Le Jour où... Manet a présenté son Déjeuner sur l’herbe

Par Pierre Wat · L'ŒIL

Le 19 octobre 2016 - 588 mots

Chaque mois, Pierre Wat raconte un jour dans la vie d’un artiste, entremêlant document et fiction pour mieux donner
à voir et à imaginer.

Depuis que je tiens ce journal intime dans l’espoir qu’il éclaire un jour mes descendants sur les faits et gestes d’un ancêtre dont, peut-être, ils auront préservé la mémoire et le nom, j’ai eu à maintes reprises l’occasion de revenir sur les bontés que veut bien m’accorder l’impératrice Eugénie en me faisant la grâce de me compter parmi les membres de son premier cercle. Hier, néanmoins, j’ai eu comme jamais l’opportunité de me tenir auprès d’elle et de prendre la mesure de la noblesse morale de cette grande dame. Elle m’avait demandé, en effet, de faire partie du petit groupe qui l’accompagnerait au Salon des refusés. On sait ce que l’existence même de cette exposition doit à la magnanimité de l’empereur Napoléon III qui, dans sa grande libéralité, a souhaité que les œuvres d’art refusées cette année en très grand nombre par le jury du Salon soient exposées dans des salles vides du Palais de l’industrie, à quelques mètres de l’exposition officielle.
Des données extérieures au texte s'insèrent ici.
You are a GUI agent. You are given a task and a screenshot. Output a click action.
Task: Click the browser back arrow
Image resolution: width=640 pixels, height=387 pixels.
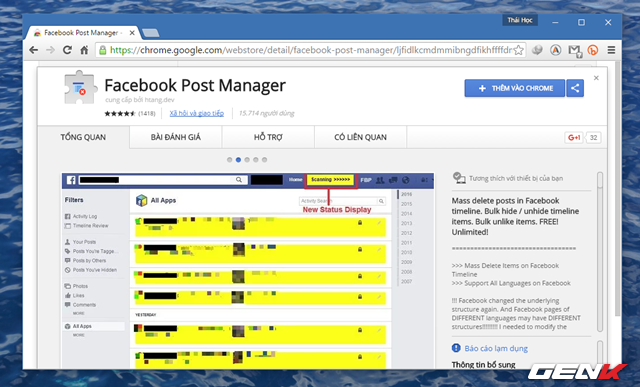[33, 50]
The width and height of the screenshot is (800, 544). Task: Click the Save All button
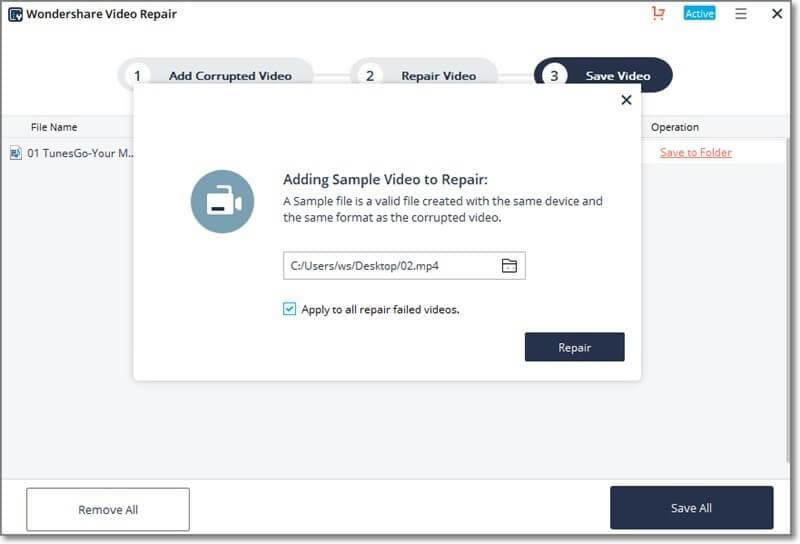691,508
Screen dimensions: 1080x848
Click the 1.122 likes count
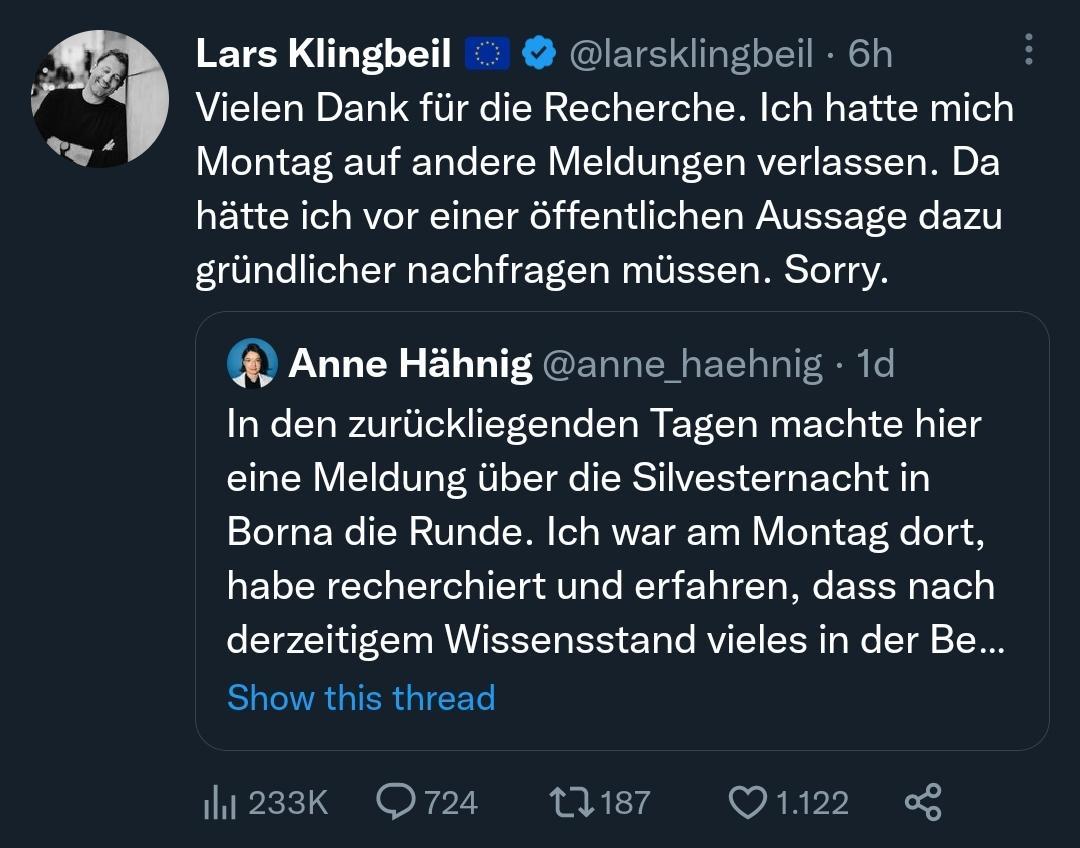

Dieu sait que notre présence fut utile à Sa Majesté dans l’épreuve morale qui l’attendait. Car, dès l’entrée, nous étions attendus comme au coin d’un bois par les tableaux les plus aberrants qui, accrochés aux places d’honneur pour mieux en souligner le ridicule, n’en offusquaient que davantage la vue. Il y avait d’abord cette Jeune Fille en blanc du dénommé Whistler, un Américain qui, sous prétexte de démontrer sa science dans les variations autour du blanc, inflige le spectacle navrant et inconvenant d’une jeune mariée, la chevelure dénouée, rêvant sans doute à ce que sa nuit de noces venait de lui révéler de la vie. Le pire, pour notre pauvre souveraine, fut certainement de subir le rire gras de la foule, cet amas de bouches fendues par un sourire dont la vulgarité s’accordait si bien à ce tableau qui est une véritable injure au grand art. Mais le pire était à venir. L’impératrice, intriguée par la clameur qui semblait surgir d’un attroupement, dirigea ses pas vers ces gens. On se tut, dès que l’on aperçut Son Altesse, et bientôt l’on s’écarta pour laisser notre petit groupe accéder à l’objet de toute cette attention. J’éprouve encore à l’instant de l’écrire le choc que nous ressentîmes devant le Bain de Monsieur Manet. Existe-t-il des mots pour décrire l’indescriptible : la réunion, sous prétexte d’on ne sait quelle baignade en forêt, d’une femme nue et de deux hommes bien habillés, eux ? Bon Dieu, quelle indécence, une femme sans le moindre voile entre deux hommes habillés, quelle peste ! Que Monsieur Manet soit un voyeur, on ne peut que le déplorer, mais qu’il veuille faire de nous ses complices, cela on ne peut le tolérer au risque de mettre en danger l’ordre social dont notre empereur et son épouse sont les garants. Il faut voir ce regard goguenard que semble nous adresser le modèle dénudé pour comprendre l’obscénité du projet de cet homme qui se prétend artiste. Une jeune fille de l’entourage de Sa Majesté, légitimement touchée dans sa pudeur virginale, faillit se trouver mal. Quant à l’impératrice, elle dut à la noblesse de son sang espagnol de surmonter son trouble sous la forme d’une froide colère. Je crus un instant qu’elle allait donner à cette croupe bien trop nue un coup de la cravache que cette écuyère aime à garder à la main. C’eût été la plus cinglante, et la plus juste des critiques.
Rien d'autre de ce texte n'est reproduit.